Луи ожидал, что Гортензия будет отличной супругой, исповедующей семейные ценности, но он ошибался. Трудно было ожидать приверженности семейным ценностям у женщины, вышедшей замуж без любви, но он женился не только на девушке, уступившей уговорам матери и отчима, призывам дочернего долга, но и на светской даме. Во-первых, Гортензия была чрезвычайно привязана к матери и брату, с которыми она перенесла тяготы революционного времени; во-вторых, воспитание в пансионе мадам Кампан, пример матери и среда, в которой она вращалась, сделали для нее невозможным отказ от светской жизни, звездой которой она стала. Приемы, балы, танцы, в которых она не знала себе равных, любительские спектакли, общение с подругами, без которых Гортензия не представляла себе жизни, стали для нее убежищем от жизни с нелюбимым человеком тяжелого характера, вечно хворающего и покрытого отвратительными фурункулами.

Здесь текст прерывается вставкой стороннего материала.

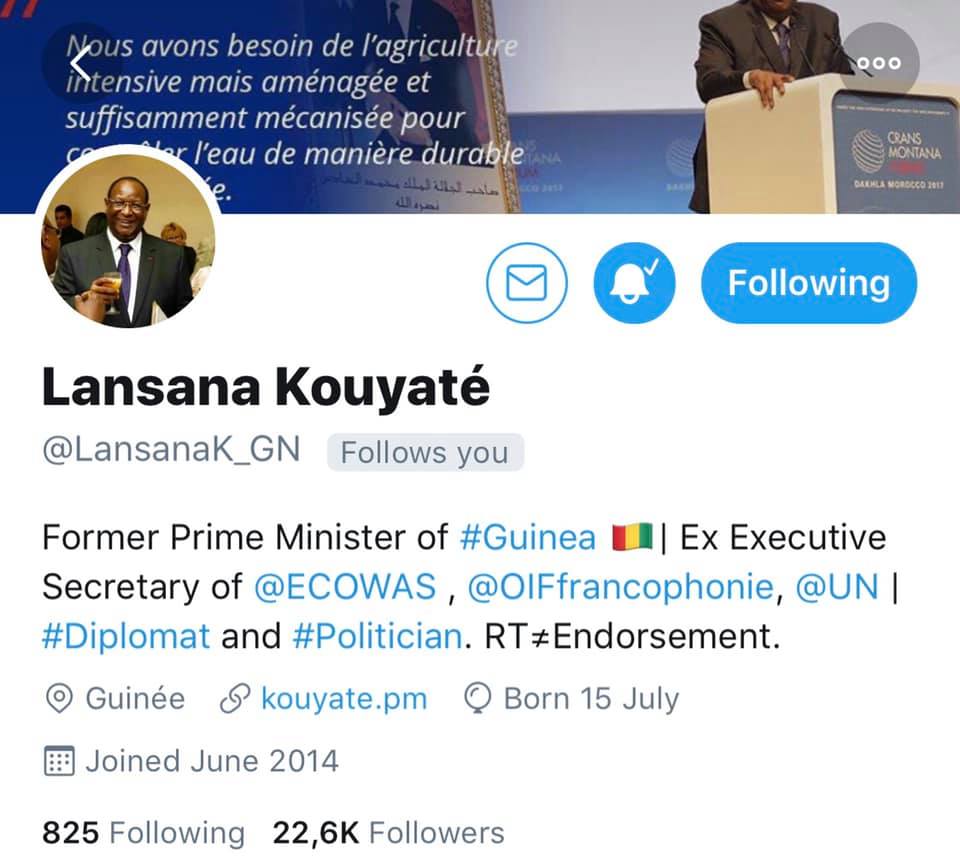Tap the back arrow icon

tap(80, 63)
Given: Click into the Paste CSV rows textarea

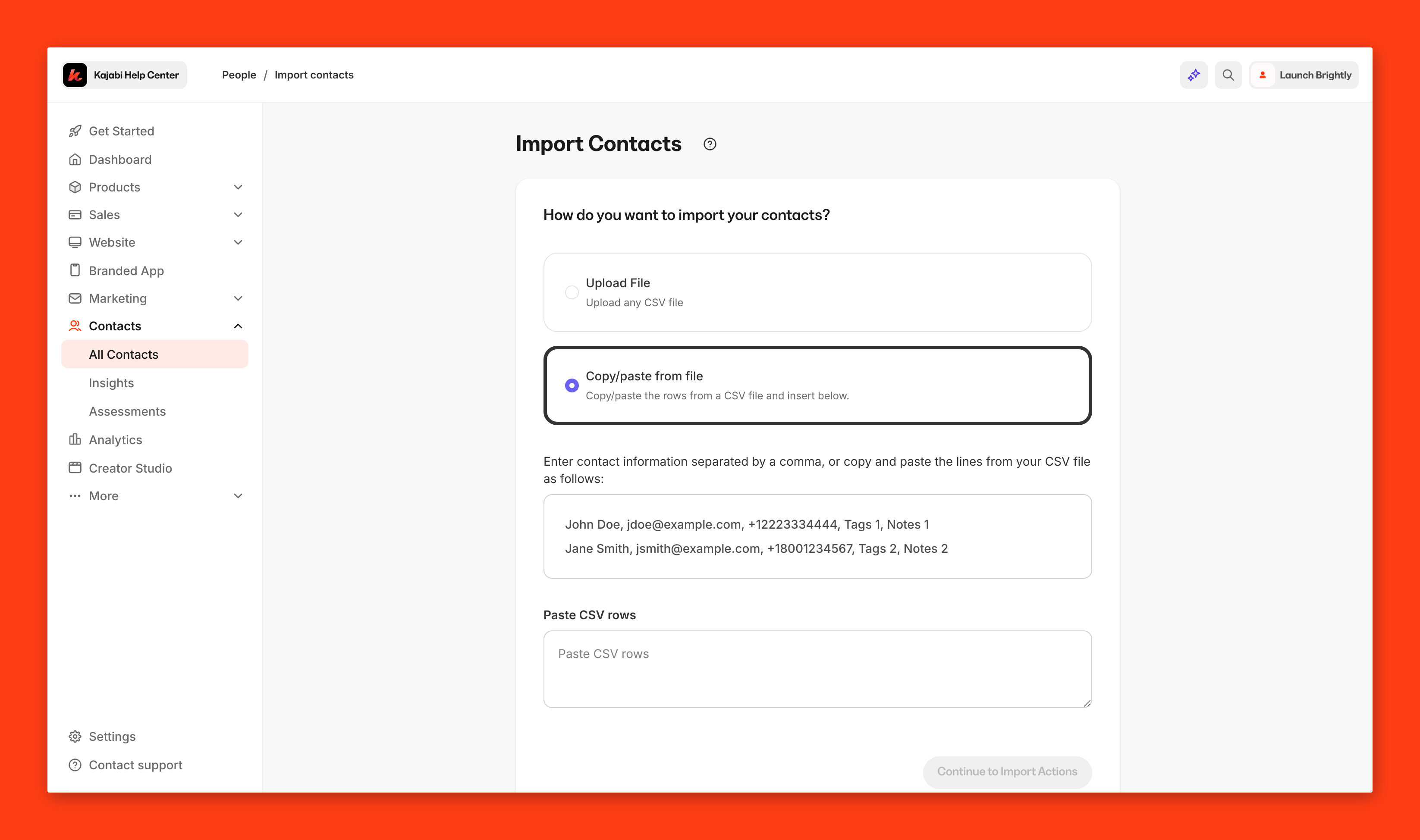Looking at the screenshot, I should click(817, 669).
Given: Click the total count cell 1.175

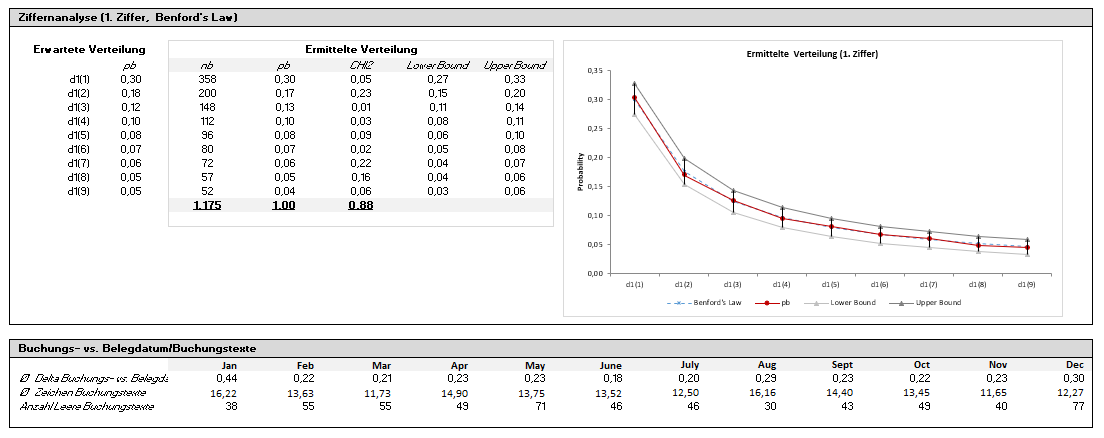Looking at the screenshot, I should pyautogui.click(x=206, y=205).
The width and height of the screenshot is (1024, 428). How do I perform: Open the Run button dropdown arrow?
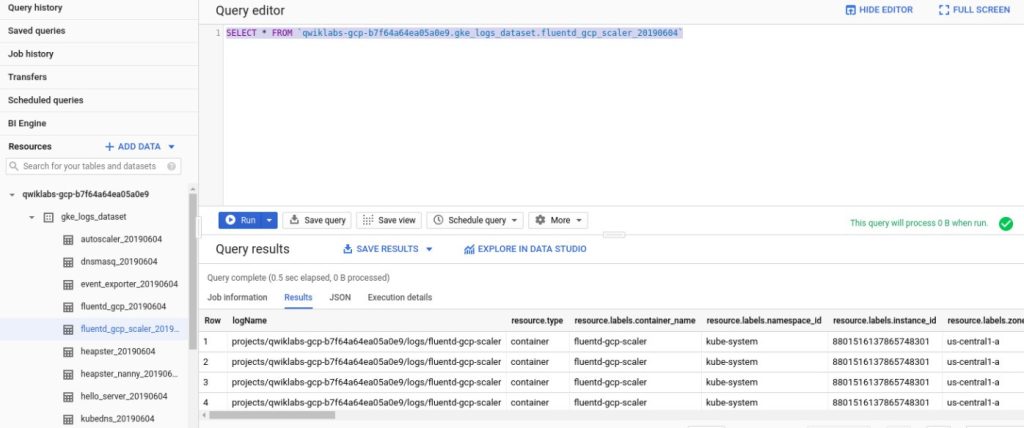pyautogui.click(x=272, y=220)

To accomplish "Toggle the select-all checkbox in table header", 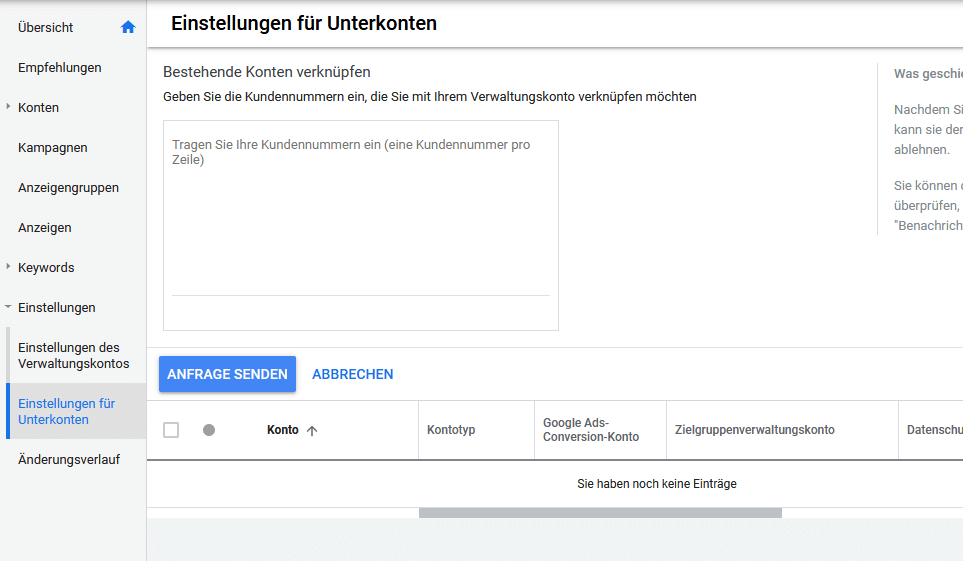I will click(x=171, y=430).
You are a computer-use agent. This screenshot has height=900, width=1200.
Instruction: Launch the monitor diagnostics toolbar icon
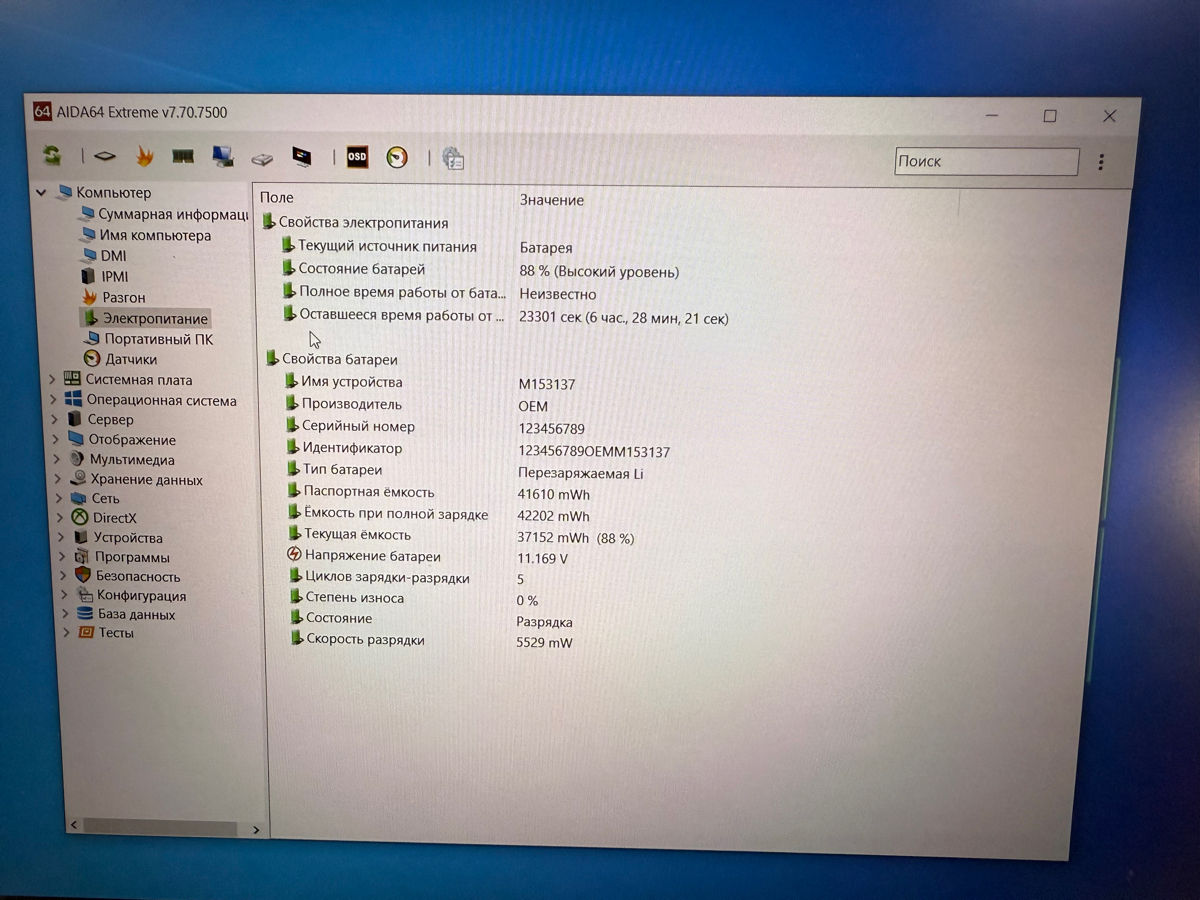pyautogui.click(x=301, y=157)
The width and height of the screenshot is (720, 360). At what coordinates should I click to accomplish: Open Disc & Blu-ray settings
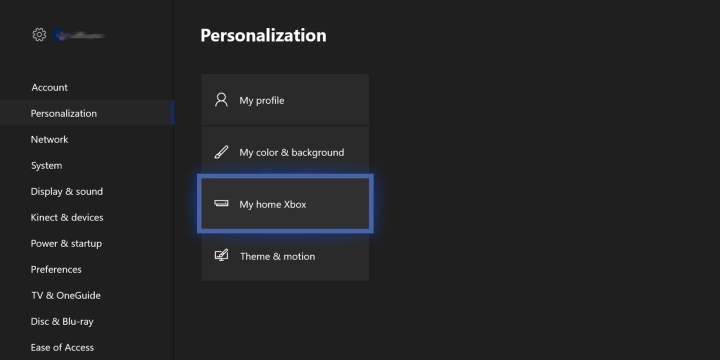tap(62, 321)
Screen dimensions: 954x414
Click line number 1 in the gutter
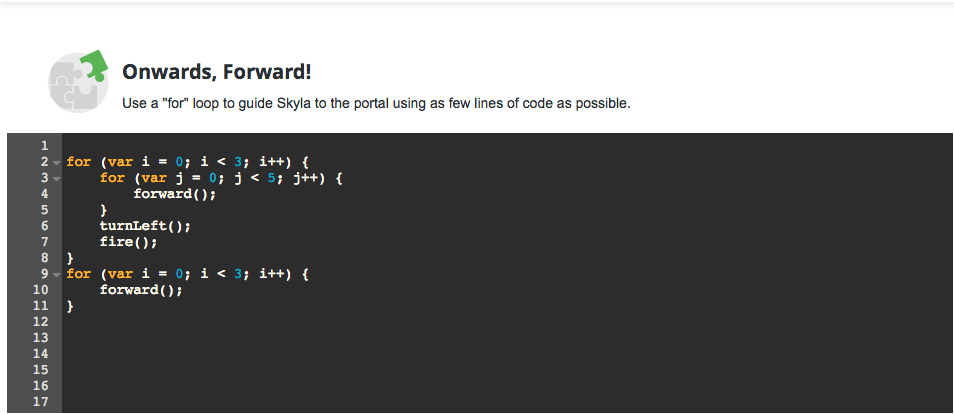(x=44, y=146)
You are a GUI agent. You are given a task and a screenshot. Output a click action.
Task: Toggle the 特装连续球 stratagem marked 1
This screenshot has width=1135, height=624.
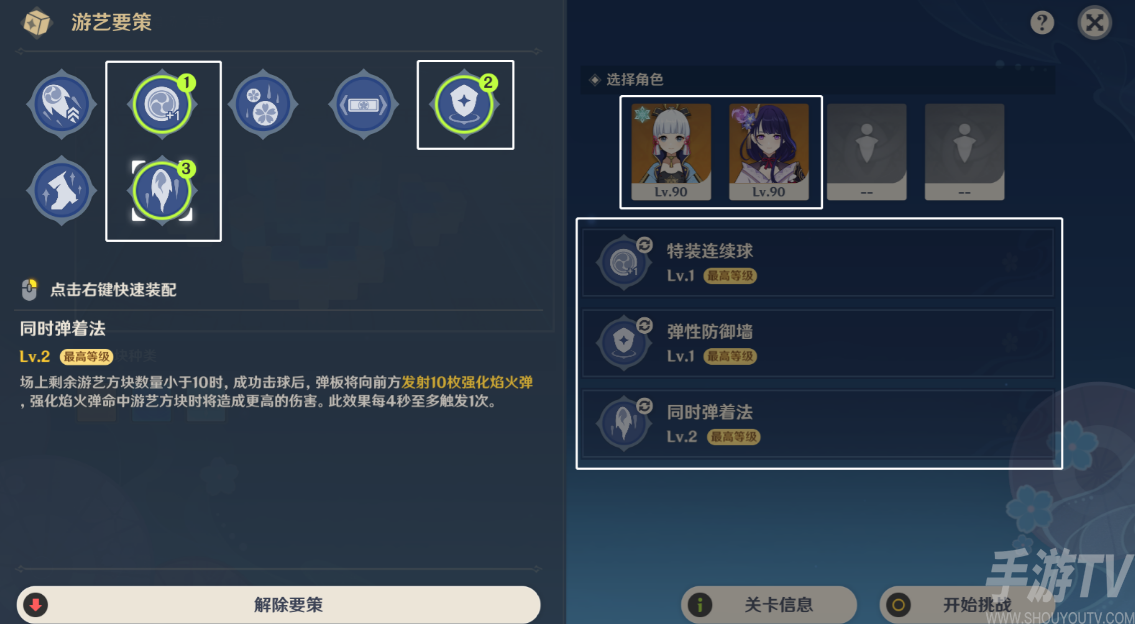[163, 105]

Конечно же, с Луи перед свадьбой неплохо поработали и члены клана Бонапартов, ненавидевшие Жозефину. Всем было известно, что Первый консул и его жена возлагали большие надежды на потомство Луи и Гортензии, заранее заявляя о своем намерении сделать их своими наследниками. Но желающих стать преемниками императора в семье Бонапартов было с избытком, поэтому бедному Луи вылили всю ту грязь, которая имелась у них в запасе по адресу Жозефины, «а яблочко от яблони, как известно, недалеко падает». Луи сам говорил, что «никогда супруг не получал более живого предчувствия всех ужасов вынужденного брака с дурно подобранными супругами». Гортензия в своих мемуарах рассказывала, как в первую совместную ночь Луи привел ей перечень всех предполагаемых любовников ее матери и предупредил, что отныне не позволит ей провести ни единой ночи под одной крышей с Жозефиной. Муж также пригрозил ей, что, если она родит ребенка хоть на один день ранее предписанного срока, он «до конца своих дней не увидит ее». По служебным делам и поездкам на лечебные воды Луи был вынужден часто отлучаться из дома и терзался сомнениями, не изменяет ли жена ему в его отсутствие, для чего часто неожиданно возвращался в дом, надеясь застать ее врасплох.